— Start of Supplied material —
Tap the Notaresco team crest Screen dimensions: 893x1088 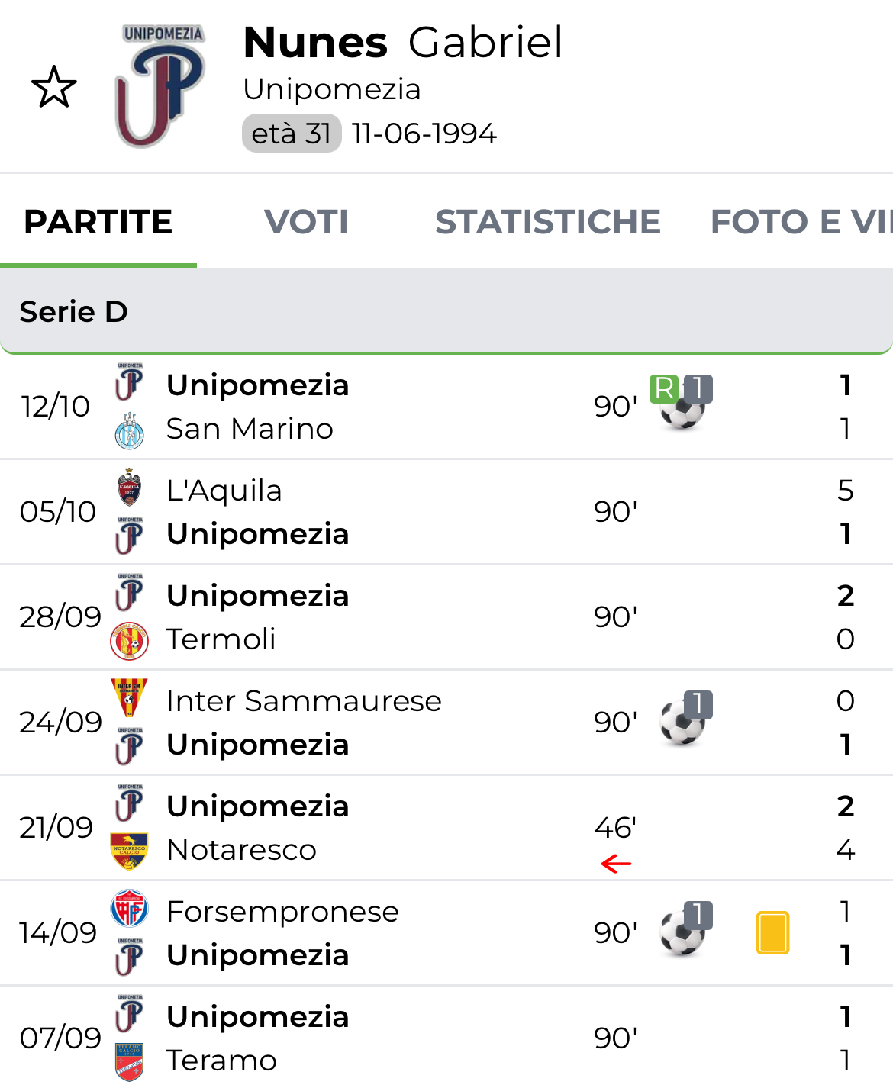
— End of Supplied material —
— Start of Supplied material —
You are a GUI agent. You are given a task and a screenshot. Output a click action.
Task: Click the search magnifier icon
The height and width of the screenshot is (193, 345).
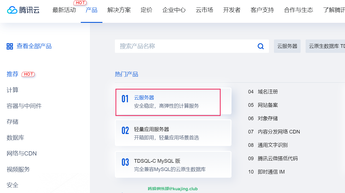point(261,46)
— End of Supplied material —
- **What to produce**: Reproduce the items word for word, starting at the line that has "You are a GUI" and stopping after the line that has "point(261,46)". Leave out the pictures.

- **Answer to this exercise**:
You are a GUI agent. You are given a task and a screenshot. Output a click action.
Task: Click the search magnifier icon
The height and width of the screenshot is (193, 345).
point(261,46)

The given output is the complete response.